▶ [ELENCO ATTIVITÀ]:
1. Ripeti parola per parola la parte del testo sull'orso delle Conturines che si apre con le parole contenenti "Diversi anni dopo, una" e si chiude con "alpine del nord.".
2. Riprendi il testo sull'orso delle Conturines e proseguilo a partire dalla sua ultima frase.

▶ [BRANO DA LEGGERE]:
-*-*-
Alla fine degli anni '80 (nel 1987), la prima grande sensazione, il ritrovamento della grotta del Conturines e di resti fossili appartenenti ad un orso delle caverne.
Diversi anni dopo, una non meno interessante scoperta: i resti fossili (cranio, denti ed ossa) ritrovati nella grotta del Conturines non appartengono ad un orso speleo come si era inizialmente ipotizzato, basandosi sulla teoria dell‘evoluzione parallela.
Un‘analisi più attenta dei ritrovamenti fatti durante i due scavi (il primo dal 1988-1991, il secondo dal 1996 al 1998) ha portato al seguente risultato. Lo sviluppo di molari ed incisivi corrisponde a quello dell‘orso delle caverne (chiamato dagli esperti Ursus Spelaeus), vissuto tra 60.000 e 30.000 anni fa in zone alpine del nord.
scheletro dell'Ursus SpeleusDalle ricerche effettuate fino ad oggi, l‘orso delle Conturines discende però direttamente dall‘orso di Dening (periodo glaciale). Questi esemplari hanno in effetti sviluppato i molari alla stessa maniera dell‘orso delle caverne, si riscontrano però alcune differenze. L‘ingrossamento delle zampe ad esempio, che può essere visto quale causa all‘adattamento alla vita ad alte quote o le più ridotte dimensioni che fanno pensare ad una delle caratteristiche dell‘orso di Dening. Gli orsi delle Conturines si possono quindi classificare o quale sottospecie di orso di Dening o meglio ancora quale nuova specie, vissuta nello stesso periodo dell‘orso delle caverne.
L'eccezionalità del ritrovamento del Conturines consiste nel fatto che si tratta della prima e per ora unica traccia sia di Ursus Ladinicus che di Ursus Spelaeus dell'intera zona dolomitica. Sorprendente e eccezionale anche la quota alla quale è stata scoperta la grotta.
-*-*-
▶ [DATI PRESENTATI]:
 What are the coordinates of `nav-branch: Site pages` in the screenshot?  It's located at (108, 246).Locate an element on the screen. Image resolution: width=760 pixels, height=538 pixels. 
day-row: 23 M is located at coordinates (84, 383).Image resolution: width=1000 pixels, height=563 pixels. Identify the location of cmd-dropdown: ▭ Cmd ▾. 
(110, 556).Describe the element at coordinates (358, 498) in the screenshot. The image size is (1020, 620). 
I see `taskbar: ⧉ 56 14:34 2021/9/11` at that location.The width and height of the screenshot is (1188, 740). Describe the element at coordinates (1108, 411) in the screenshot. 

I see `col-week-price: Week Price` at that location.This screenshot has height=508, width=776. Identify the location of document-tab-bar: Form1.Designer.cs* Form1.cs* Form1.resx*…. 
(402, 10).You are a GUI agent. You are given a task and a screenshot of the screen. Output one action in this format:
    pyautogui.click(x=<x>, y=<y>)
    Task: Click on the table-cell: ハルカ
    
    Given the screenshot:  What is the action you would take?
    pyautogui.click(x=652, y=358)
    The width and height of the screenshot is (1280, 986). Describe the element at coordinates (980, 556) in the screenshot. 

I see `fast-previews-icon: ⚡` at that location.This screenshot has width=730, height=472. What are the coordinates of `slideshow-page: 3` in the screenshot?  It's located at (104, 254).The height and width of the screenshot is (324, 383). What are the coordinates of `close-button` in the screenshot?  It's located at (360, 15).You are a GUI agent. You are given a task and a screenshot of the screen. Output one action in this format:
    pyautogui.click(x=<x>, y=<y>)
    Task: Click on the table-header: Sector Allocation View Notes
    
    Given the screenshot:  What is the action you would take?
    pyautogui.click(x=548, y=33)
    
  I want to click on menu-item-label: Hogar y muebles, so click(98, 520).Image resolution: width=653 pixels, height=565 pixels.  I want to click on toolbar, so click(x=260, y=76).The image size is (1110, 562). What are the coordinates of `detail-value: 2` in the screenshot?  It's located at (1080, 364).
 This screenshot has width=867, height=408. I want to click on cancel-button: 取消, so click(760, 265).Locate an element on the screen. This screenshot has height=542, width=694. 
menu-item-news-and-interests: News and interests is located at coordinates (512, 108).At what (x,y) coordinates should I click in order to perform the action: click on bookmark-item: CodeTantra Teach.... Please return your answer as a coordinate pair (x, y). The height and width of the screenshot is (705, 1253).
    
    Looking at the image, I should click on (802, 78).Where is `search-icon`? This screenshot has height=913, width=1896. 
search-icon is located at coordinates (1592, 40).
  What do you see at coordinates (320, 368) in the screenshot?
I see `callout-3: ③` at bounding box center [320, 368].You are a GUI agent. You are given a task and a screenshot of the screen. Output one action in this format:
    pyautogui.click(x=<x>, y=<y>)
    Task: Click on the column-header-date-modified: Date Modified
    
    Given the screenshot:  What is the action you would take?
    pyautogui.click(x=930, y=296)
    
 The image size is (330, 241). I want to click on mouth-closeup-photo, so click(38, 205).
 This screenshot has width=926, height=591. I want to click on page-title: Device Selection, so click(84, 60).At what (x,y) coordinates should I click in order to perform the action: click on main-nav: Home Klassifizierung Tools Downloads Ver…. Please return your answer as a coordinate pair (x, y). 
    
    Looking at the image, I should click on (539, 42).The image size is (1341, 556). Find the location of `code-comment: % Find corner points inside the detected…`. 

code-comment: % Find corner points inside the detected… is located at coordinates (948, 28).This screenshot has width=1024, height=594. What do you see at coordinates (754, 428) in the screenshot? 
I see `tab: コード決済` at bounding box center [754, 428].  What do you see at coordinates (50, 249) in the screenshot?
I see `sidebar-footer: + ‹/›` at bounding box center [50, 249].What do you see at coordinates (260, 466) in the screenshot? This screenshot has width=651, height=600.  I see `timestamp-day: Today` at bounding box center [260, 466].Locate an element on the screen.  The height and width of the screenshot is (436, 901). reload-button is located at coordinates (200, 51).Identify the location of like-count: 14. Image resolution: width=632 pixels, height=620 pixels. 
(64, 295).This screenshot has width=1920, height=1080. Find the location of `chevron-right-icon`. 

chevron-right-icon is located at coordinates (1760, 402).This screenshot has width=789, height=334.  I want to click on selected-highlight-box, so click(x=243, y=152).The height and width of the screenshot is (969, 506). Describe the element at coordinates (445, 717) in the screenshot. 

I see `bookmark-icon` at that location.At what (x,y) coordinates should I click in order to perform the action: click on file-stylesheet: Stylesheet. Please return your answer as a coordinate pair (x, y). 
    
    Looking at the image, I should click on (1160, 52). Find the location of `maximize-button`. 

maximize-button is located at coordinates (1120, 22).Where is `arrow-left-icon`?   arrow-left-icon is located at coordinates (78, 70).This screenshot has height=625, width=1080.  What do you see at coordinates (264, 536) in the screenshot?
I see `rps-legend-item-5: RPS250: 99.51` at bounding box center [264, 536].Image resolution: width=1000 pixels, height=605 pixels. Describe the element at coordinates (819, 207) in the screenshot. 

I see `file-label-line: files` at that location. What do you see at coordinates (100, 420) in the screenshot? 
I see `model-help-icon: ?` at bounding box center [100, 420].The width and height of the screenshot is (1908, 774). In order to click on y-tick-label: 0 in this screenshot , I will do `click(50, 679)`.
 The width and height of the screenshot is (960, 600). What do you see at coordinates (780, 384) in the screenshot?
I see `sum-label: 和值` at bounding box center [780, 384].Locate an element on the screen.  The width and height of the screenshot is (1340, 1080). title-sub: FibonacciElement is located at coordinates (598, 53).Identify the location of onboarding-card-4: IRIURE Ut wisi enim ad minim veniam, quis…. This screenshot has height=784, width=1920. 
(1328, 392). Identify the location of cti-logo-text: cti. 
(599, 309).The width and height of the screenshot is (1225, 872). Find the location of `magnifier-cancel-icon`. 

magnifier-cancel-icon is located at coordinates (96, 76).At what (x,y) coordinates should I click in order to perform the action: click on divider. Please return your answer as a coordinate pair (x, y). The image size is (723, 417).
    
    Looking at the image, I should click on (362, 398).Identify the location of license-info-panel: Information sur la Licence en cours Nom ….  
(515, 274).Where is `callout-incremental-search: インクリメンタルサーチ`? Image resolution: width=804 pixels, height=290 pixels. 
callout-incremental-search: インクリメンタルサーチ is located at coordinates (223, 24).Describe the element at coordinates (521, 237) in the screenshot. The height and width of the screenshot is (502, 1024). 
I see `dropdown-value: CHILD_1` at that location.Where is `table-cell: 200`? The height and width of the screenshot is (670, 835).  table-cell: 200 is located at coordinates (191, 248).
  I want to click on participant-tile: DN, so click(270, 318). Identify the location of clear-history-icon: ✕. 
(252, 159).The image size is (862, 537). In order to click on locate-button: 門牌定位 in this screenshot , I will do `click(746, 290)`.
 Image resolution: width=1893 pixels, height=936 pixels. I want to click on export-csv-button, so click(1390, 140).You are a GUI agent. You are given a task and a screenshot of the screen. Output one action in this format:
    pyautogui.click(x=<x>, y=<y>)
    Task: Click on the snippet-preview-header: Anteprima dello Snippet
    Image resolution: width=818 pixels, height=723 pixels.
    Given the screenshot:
-*-*-
▶ [RISPOSTE PER VOCE]:
1.
Diversi anni dopo, una non meno interessante scoperta: i resti fossili (cranio, denti ed ossa) ritrovati nella grotta del Conturines non appartengono ad un orso speleo come si era inizialmente ipotizzato, basandosi sulla teoria dell‘evoluzione parallela.
Un‘analisi più attenta dei ritrovamenti fatti durante i due scavi (il primo dal 1988-1991, il secondo dal 1996 al 1998) ha portato al seguente risultato. Lo sviluppo di molari ed incisivi corrisponde a quello dell‘orso delle caverne (chiamato dagli esperti Ursus Spelaeus), vissuto tra 60.000 e 30.000 anni fa in zone alpine del nord.

2.
Impossibile finora accertare le cause che portarono gli orsi a perire nella grotta del Conturines; si presume tuttavia che una singolare concomitanza di fenomeni geologici e glaciali a carattere erosivo abbiano ostruito l'uscita, determinando la fine prematura dei mammiferi. Gli esperti escludono comunque che si tratti di un cimitero collettivo, poiché l'orso delle caverne era un animale solitario e scorbutico che non si muoveva in branchi. La presenza di molti cuccioli conferma che i reperti non appartengono a una fossa comune.
Quanti anni fa vissero gli orsi vissero sulle Conturines? La domanda tormenta lo specialista e interessa molto pure chiunque visiti la grotta; ma finora non possiamo dare una risposta sicura, perché non sono ancora disponibili datazioni dirette dei resti fossili. Dagli ultimi risultati appare comunque certo che l'orso delle Conturines è vissuto sulle nostre montagne non meno di 39.000 anni fa.
Lo scheletro dell'orso è esposto al centro visite del parco naturale Fanes - Senes - Braies
L'escursione:
Partendo da San Cassiano/Capanna Alpina saliamo sul sentiero n 11 fino al Col de Locia dove imbocchiamo il ripido sentiero a sinistra che attraverso il ghiaione ci porta ai piedi del Conturines. L' itinerario di ca. 7 ore, è impegnativo, l'escursione pertanto è consigliata solo agli esperti.
La grotta dove sono stati ritrovati i resti fossili dell'orso è visitabile solo con la guida.
Le Associazioni Turistiche Alta Badia organizzano settimanalmente una gita guidata alla grotta del Conturines.